#### Challenges
[1] According to the representation homology post, to whom is the letter $\mathcal{L}$ devoted?
[2] Print everything in the representation homology post from "We can think" down to "as a $k$-module.", word for word.

#### Document passage
________________________________________
Misha Kornev

Misha Kornev

PhD student in mathematics

Representation Homology

5 minute read

Published:

We can think about any commutative associative algebra $A$ as a functor $\mathcal{L}(A):\mathsf{Fin}\to k\text{-}\mathsf{mod}$ from the category of finite sets and arbitrary functions to the category of $k$-modules ($k$ is a commutative ring, the letter $\mathcal{L}$ is devoted to Jean-Louis Loday). It can be constructed as follows. On objects it is defined by sending a set $\mathbf{n}$ to $A^{\otimes_k n}$. For a morphism $f: \mathbf{n}\to\mathbf{m}$, define the morphism $\mathcal{L}(A)(f)$.

\begin{equation*} a_1\otimes...\otimes a_n\mapsto b_1\otimes...\otimes b_m, \end{equation*}
\begin{equation*} b_i = \prod\limits_{j\in f^{-1}(i)}a_j, \end{equation*}

and $b_i = 1$ if $f^{-1}(i) = \varnothing$. The converse is also true, assuming $A$ as a $k$-module.

In other words, commutative $k$-algebras are nothing but algebras over PROP of finite sets in the category of $k$-modules.

In the same manner, any commutative Hopf algebra $A$ is encoded by a functor $\mathcal{L}(A):\mathfrak{G}\to k\text{-}\mathsf{mod}$ from the category of finite free groups to the category of $k$-modules, or, equivalently, they are algebras over PROP of finitely generated free groups in the category of $k$-modules.
________________________________________
#### Provided material
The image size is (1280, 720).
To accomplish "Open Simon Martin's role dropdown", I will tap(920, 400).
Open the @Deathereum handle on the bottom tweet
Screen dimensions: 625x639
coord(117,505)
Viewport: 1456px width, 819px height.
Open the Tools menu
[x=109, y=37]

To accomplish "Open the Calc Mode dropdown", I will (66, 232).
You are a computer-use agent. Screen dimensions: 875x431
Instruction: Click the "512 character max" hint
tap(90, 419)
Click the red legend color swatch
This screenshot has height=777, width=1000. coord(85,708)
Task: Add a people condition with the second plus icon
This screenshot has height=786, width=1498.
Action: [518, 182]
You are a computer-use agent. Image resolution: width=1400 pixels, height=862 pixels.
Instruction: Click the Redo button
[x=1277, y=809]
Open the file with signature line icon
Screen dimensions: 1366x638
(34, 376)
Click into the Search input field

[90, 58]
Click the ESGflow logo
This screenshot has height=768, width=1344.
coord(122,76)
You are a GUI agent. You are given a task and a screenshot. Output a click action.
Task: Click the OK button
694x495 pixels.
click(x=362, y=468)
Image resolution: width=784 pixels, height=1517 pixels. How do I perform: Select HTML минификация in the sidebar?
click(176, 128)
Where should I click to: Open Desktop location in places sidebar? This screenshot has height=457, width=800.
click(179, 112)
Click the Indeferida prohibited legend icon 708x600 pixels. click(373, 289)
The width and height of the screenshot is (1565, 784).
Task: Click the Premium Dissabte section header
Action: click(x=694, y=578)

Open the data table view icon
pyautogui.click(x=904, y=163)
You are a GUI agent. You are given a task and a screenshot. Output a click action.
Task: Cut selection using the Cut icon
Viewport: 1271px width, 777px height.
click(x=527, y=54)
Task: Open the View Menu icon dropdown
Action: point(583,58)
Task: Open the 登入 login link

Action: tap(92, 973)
________________________________________
#### Task answers
[1] Jean-Louis Loday.

[2]
We can think about any commutative associative algebra $A$ as a functor $\mathcal{L}(A):\mathsf{Fin}\to k\text{-}\mathsf{mod}$ from the category of finite sets and arbitrary functions to the category of $k$-modules ($k$ is a commutative ring, the letter $\mathcal{L}$ is devoted to Jean-Louis Loday). It can be constructed as follows. On objects it is defined by sending a set $\mathbf{n}$ to $A^{\otimes_k n}$. For a morphism $f: \mathbf{n}\to\mathbf{m}$, define the morphism $\mathcal{L}(A)(f)$.

\begin{equation*} a_1\otimes...\otimes a_n\mapsto b_1\otimes...\otimes b_m, \end{equation*}
\begin{equation*} b_i = \prod\limits_{j\in f^{-1}(i)}a_j, \end{equation*}

and $b_i = 1$ if $f^{-1}(i) = \varnothing$. The converse is also true, assuming $A$ as a $k$-module.